SOLO, MettaNEWS – Menyambut bulan suci Ramadhan, masyarakat Jawa menjalani tradisi sadranan atau nyadran. Nyadran merupakan rasa syukur yang dilakukan dengan mengunjungi makam, membuat dan membagikan makanan tradisional.

Di waktu inilah masyarakat banyak membeli kebutuhan salah satunya buah-buahan. Akibat tingginya permintaan, harga buah-buahan di pasaran naik. Hal ini diakui Sri Sulastri, salah satu pedagang pisang Pasar Legi.

“Masa sadranan harga buah-buahan hampir semua naik.
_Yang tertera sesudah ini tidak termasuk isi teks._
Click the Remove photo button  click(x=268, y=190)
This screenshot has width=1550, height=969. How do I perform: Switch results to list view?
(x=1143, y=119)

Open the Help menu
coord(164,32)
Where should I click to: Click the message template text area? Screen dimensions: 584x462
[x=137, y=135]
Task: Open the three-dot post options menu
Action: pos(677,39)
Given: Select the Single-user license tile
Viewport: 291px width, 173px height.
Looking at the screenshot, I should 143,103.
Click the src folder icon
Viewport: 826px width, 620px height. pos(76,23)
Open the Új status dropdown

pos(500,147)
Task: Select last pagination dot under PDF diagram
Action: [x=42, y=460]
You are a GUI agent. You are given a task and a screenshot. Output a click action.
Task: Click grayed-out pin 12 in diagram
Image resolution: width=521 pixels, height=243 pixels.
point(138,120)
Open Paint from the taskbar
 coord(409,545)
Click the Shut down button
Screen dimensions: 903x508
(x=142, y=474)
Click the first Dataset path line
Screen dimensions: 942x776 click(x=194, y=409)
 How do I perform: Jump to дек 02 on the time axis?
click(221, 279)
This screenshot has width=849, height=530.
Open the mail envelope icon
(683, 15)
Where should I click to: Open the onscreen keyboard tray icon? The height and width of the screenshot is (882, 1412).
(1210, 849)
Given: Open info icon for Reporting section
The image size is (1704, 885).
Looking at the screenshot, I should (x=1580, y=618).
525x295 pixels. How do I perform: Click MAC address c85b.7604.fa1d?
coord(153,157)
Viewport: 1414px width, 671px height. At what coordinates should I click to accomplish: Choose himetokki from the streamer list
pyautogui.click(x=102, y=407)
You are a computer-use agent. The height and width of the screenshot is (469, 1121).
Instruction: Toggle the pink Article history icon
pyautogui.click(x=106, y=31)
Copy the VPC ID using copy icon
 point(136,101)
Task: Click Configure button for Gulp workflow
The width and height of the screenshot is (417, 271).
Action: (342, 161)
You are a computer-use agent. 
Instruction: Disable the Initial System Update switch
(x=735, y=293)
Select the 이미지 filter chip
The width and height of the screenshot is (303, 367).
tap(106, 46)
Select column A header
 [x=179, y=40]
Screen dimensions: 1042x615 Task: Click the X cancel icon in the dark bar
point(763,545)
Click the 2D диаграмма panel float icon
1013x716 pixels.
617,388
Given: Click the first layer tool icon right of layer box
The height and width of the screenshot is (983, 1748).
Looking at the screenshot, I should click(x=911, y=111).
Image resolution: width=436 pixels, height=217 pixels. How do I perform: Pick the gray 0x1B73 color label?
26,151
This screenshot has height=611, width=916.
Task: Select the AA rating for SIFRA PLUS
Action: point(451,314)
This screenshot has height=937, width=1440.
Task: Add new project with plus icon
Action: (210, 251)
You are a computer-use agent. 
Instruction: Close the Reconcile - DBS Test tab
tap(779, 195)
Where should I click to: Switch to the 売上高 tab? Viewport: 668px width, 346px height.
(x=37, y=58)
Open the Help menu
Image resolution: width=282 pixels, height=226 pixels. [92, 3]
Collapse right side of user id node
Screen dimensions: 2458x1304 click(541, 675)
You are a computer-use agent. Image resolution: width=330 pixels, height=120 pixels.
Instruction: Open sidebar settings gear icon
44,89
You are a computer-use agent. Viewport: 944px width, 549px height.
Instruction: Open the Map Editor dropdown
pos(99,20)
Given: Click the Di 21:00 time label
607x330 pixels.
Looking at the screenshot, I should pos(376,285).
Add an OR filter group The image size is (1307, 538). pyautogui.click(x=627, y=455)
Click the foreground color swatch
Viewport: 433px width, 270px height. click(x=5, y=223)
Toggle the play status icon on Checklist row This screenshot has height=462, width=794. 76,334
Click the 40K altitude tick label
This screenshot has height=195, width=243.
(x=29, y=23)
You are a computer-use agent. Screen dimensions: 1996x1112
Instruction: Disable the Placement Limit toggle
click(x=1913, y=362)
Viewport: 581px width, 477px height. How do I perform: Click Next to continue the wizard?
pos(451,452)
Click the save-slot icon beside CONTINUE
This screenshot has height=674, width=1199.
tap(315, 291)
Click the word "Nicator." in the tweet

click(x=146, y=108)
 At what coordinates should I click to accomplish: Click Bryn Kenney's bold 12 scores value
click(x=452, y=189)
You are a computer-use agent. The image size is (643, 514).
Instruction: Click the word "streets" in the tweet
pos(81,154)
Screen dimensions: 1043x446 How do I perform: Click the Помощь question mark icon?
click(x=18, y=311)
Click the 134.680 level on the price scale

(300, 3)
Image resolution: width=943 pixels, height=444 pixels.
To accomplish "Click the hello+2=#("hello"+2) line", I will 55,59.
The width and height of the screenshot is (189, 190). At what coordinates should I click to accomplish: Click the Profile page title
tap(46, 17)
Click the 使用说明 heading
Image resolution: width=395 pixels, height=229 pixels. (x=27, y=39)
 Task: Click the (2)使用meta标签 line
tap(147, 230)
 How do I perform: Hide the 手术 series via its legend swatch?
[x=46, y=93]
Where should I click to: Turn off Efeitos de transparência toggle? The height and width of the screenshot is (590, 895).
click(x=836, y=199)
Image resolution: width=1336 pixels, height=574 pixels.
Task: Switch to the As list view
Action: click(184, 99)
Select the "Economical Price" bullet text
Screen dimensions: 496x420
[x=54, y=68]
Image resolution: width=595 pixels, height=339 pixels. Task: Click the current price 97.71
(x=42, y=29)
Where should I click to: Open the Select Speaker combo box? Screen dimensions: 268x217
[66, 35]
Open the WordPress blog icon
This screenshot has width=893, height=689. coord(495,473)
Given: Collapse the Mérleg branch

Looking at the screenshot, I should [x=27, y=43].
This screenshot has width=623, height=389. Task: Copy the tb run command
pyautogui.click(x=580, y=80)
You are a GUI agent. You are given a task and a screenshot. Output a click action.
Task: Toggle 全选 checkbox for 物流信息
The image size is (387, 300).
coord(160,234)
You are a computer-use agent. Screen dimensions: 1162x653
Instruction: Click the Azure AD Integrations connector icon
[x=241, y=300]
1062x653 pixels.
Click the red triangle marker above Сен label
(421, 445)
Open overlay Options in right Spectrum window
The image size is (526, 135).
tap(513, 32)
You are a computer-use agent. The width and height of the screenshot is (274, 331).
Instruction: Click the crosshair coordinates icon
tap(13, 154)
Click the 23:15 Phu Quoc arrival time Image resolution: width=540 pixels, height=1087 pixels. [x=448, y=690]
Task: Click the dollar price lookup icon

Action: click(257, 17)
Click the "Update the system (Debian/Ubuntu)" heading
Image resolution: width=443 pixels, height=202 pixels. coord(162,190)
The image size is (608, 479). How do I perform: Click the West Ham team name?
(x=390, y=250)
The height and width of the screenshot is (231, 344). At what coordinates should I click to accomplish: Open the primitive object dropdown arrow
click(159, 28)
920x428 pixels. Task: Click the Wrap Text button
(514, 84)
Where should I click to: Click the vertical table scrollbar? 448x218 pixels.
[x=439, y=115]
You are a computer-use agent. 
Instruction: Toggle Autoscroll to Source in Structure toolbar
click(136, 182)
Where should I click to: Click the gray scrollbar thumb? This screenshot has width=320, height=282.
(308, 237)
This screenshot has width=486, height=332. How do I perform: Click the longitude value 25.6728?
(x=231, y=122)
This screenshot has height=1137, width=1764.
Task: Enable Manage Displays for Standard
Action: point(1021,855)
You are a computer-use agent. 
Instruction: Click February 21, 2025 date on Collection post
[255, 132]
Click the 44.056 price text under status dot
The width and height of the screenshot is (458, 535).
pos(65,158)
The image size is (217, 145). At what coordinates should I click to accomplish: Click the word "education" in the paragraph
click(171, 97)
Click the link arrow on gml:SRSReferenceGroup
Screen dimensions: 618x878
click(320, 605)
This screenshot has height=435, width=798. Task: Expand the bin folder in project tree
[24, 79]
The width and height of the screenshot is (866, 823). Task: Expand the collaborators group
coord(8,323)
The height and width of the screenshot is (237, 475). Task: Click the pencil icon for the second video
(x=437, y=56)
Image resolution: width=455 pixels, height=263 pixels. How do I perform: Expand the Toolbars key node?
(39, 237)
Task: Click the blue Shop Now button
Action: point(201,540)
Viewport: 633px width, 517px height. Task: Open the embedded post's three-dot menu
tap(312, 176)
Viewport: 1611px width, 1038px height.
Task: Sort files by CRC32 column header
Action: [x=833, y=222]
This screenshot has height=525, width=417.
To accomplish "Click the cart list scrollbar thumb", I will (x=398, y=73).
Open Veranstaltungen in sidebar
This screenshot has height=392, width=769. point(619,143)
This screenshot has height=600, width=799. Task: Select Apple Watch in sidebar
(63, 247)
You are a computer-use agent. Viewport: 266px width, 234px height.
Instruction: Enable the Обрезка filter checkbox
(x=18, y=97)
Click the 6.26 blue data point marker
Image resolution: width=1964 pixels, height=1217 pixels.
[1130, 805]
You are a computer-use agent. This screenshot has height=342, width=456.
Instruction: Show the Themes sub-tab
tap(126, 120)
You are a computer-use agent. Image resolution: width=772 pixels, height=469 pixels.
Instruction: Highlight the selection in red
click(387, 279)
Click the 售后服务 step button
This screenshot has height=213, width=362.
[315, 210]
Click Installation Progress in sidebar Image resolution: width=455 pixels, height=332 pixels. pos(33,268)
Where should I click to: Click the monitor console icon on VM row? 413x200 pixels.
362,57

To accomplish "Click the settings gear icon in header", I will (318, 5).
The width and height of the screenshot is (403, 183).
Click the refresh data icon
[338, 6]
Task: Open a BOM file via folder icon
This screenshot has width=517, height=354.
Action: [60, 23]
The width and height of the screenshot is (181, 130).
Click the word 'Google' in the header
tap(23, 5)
Pisang naik sudah setengah tahunan, sebelum ruwahan harganya memang sudah naik, ruwahan tambah naik signifikan. Naik pertengahan Februari jelang Imlek, yang paling tinggi hampir semua jenis Rojo Ambon, Kepok sama pisang kulit tipis,” ujarnya kepada Mettanews, Senin (4/3/2024).

Harga pisang Rojo tembus Rp 50.000/sisir dari yang semula Rp 40.000. Kepok dan Ambon Rp 25.000 dari yang biasanya Rp 20.000.

“Kalau stok berkurang sih enggak, tetap ada supplier dari Sumber Lawang sama Merapi. Permintaan ada setiap hari yang utama buat bahan roti, pisang kepok buat gorengan sama rumah sakit. Ini naik karena ruwahan tapi ya nggak banget kalau barangnya ada,” kata Sri.

Sementara itu penjual buah lainnya, Bandi menyebut kenaikan terjadi pada jenis buah jeruk Medan dan buah naga.

“Kenaikan ada sedikit, paling banyak dicari jeruk salak apel sama, salak naik sedikit satu kilonya naik Rp 2000. Jeruk besar Medan itu sampai Rp 27.000/kg, buah naga naik sekarang Rp 14.000 biasanya kan cuma Rp 10.000. Kalau datangnya banyak bisa standar harganya tapi kalau sedikit bisa naik harganya, naik karena permintaan tinggi,” jelasnya.